A few weeks ago, I read with great interest Robert Dilday’s article in the Religious Herald regarding prayer at official government meetings in Rowan County, N.C. By happenstance, the very next week I was to give the invocation before the town council of Ahoskie, N.C. While I am honored the council invites me to do this a couple of times a year, I must admit that doing so remains a struggle for me. As a Baptist pastor in the southern United States, I’m sure my struggle with this practice is in no way unique.
I have the privilege of serving on the board of directors of the Baptist Joint Committee for Religious Liberty in Washington. Because of my personal convictions and my service to this great Baptist organization, I believe in and strive to promote the principles of liberty for persons of all faiths and of those with no faith. As such, to invite only Christian ministers to pray seems to me to be a slight against other faiths.
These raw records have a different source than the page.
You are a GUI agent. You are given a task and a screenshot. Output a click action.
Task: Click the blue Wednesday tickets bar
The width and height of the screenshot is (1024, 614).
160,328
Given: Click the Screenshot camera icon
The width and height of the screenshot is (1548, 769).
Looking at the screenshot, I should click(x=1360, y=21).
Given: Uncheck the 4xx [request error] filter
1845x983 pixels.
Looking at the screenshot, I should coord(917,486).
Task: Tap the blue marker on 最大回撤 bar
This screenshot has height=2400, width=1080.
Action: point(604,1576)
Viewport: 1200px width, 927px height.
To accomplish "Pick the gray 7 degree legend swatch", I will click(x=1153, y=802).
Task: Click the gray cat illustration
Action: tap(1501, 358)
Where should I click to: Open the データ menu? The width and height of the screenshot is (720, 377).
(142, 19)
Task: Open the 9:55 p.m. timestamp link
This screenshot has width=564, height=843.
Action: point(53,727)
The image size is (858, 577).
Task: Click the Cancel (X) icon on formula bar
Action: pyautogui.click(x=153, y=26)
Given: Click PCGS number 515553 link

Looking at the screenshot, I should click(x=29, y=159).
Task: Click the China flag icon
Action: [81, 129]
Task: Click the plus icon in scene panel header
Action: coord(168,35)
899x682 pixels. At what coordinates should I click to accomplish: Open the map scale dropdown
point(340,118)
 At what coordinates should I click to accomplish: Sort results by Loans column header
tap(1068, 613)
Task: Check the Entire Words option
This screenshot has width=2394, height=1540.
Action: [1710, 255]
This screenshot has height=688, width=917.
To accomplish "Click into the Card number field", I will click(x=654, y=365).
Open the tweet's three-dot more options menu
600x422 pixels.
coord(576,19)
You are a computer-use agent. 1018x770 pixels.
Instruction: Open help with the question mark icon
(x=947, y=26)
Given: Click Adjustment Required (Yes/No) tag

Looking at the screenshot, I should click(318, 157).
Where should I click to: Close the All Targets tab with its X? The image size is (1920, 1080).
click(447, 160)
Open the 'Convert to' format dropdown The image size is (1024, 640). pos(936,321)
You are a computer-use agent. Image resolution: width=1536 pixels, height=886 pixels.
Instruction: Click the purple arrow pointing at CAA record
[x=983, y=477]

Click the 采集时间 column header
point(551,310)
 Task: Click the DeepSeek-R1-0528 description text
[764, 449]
I would feel better if clergy representing other faith backgrounds in addition to Christian pastors were invited to pray before my local governing body, but I live in a town with a population a shade under 5,000. When a mosque or synagogue comes to town, I’ll let you know.
I realize that courts have ruled that while prayer is permissible before official governmental meetings, such prayer must be non-sectarian in nature. Now that sounds like a reasonable compromise, but as a person of faith, my prayers are necessarily sectarian. As a follower of Jesus, I pray in Christ’s name. To pray otherwise seems inauthentic at best. Furthermore, how would I even begin a non-sectarian prayer? “Dear You ….”? I imagine God asking, “Wait … are you talking to me?”
Call me difficult, but this “compromise” only intensifies my inner struggle. On the one hand, I resent the government dictating how I must pray, yet I feel uncomfortable praying in an explicitly Christian manner around those who may not share the faith I do.
I once heard a minister state that while he struggled with praying in a non-sectarian manner before the legislature in his state, he took seriously his role in offering prayer in order to “solemnize” the legislative proceedings. That seems like a worthy goal, but wouldn’t that give prayer — communion with God — an ulterior motive? Like non-sectarian prayer, utilitarian prayer seems cheap as well.
So with all these objections, why do I continue to participate in such public, government prayer? My off-handed answer is that if I give up my slot on the rotation, I fear I will be replaced by someone who has no misgivings whatsoever with making the public prayer time an all-out evangelistic rally.
But the deeper reason is that I value my role as a leader in my community. Pastors in small towns in the South often play visible civic (in addition to ecclesiastical) roles. I want to be known as a faith leader who is truly a part of the community, and not in superficial ways. I want folks to know that I care about the education, health and well-being of all members of my community, not simply those who are my church members. I suppose that is why I continue to offer prayers on their behalf before our elected officials — prayers for justice, mercy, and the common good.
Daniel E. Glaze ([email protected]) is pastor of First Baptist Church in Ahoskie, N.C.